Нас было шестеро в том краю, в своре детей Босуэлла. Когда мне говорят о гнезде, о счастье родного дома, мне хочется смеяться. Так-то я редко смеюсь искренно и от души.
Я появился на свет в конце марта, когда дороги в холмах превратились в ледяную кашу из грязи и талого снега, и гонцу потребовалось более полусуток, чтоб известить о том нашего отца в Эдинбурге, где он пребывал по случаю свадьбы моей тетки с Ричардом, герцогом Йоркским. Повитуха, принимавшая роды, сказала матери, что у меня крутой нрав и беспокойный дух, но я буду удачлив – ибо родился в сорочке. Я же родился до срока. По расчетам матери, рожавшей едва ли не ежегодно, мне следовало повременить, однако я не сумел – и всю мою оставшуюся жизнь прилагал огромные усилия, чтоб сдержать тот свой первый порыв, и не торопиться, не торопиться, не торопиться. Ибо гнев рода горел во мне острее, чем в прочих. Я появился на свет после их крупной ссоры, Патрика Хепберна, первого графа Босуэлла, и Маргарет Гордон Хепберн, его второй богоданной супруги, но стал не плодом примирения, а только средоточием раздора. Те две недели, злосчастные две недели стоили мне даже не любви отца, но просто позволения быть, хотя бы и быть одним из них, одним из своры. Дети подобны зверям – я не люблю детей. Единственная, кто вызывал мое счастливое недоумение своей нежностью, – это, конечно, Маргарет, наша Мэри-Мардж. Одна девчонка в нашем, втором выводке, в котором последний – я. Последний из выживших, ясное дело. Роберт, родившийся после меня, умер семимесячным от весенней хвори.

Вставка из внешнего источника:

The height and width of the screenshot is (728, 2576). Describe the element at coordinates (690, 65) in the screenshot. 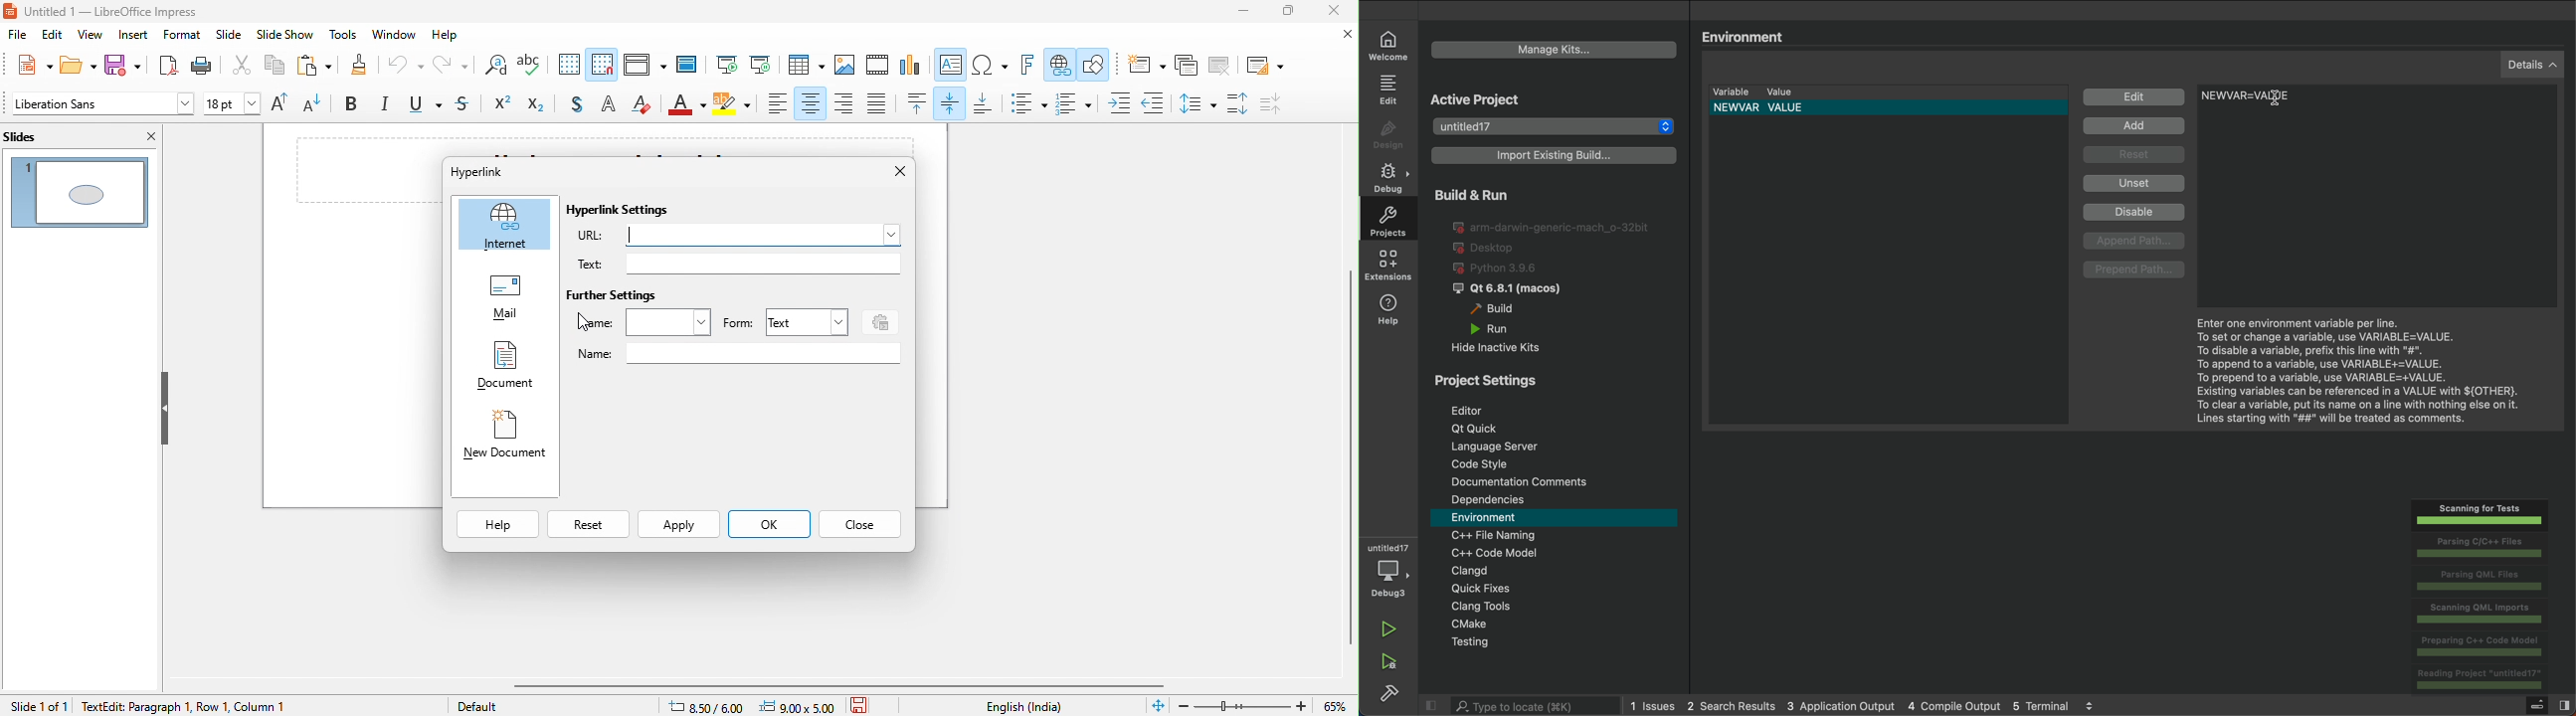

I see `master slide` at that location.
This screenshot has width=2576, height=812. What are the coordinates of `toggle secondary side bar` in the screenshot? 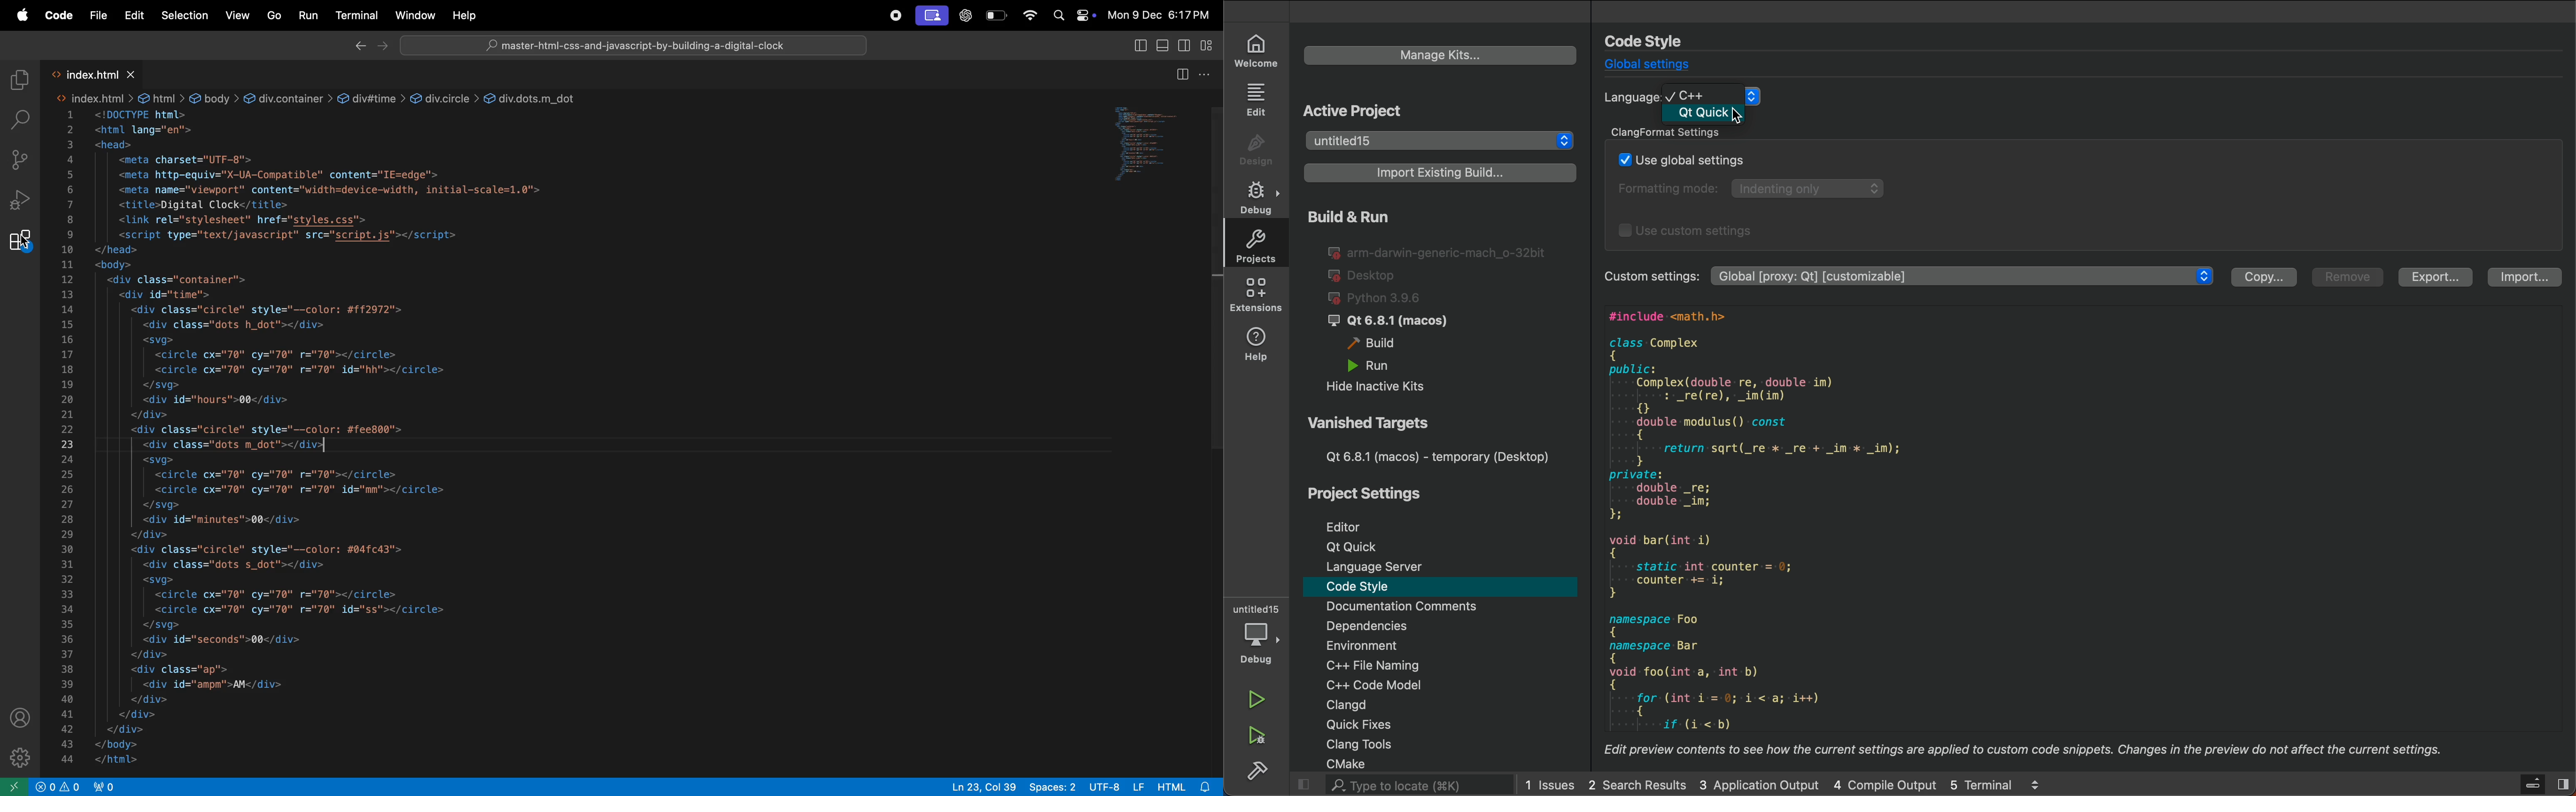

Моим крестным отец выбрал своего дядю, Джона Хепберна, настоятеля собора Святого Андрея в Сент-Эндрюсе, приора – в те дни ему было чуть за пятьдесят, он вернулся из Европы, вдоволь постранствовав, и железной рукою управлял городом, и даже бывал не раз выдвинут на должность архиепископа Сент-Эндрюсского… Случись такое, с нашей фамилией в королевстве и вовсе не стало бы сладу, потому Папа ни разу и не утвердил представление. В руках его тогда находилась малая печать королевства. Старый Джон – ибо меня вслед за ним в семье звали молодым Джоном – за делами и трудами не явился на крещение, прислав, впрочем, подарки, и его отсутствие позволило моей матери сделать странную вещь в традиции своей, горской, семьи Гордон Хантли. Моя мать, дочь горца и принцессы Стюарт, велела крестить младшего сына как unblessed hand – без погружения правой руки в купель. Узнав о том, граф Босуэлл в ярости удалил из Хейлса осмелившегося на сомнительное деяние замкового священника и месяца два не разговаривал с леди-матерью, однако сделанного не воротишь.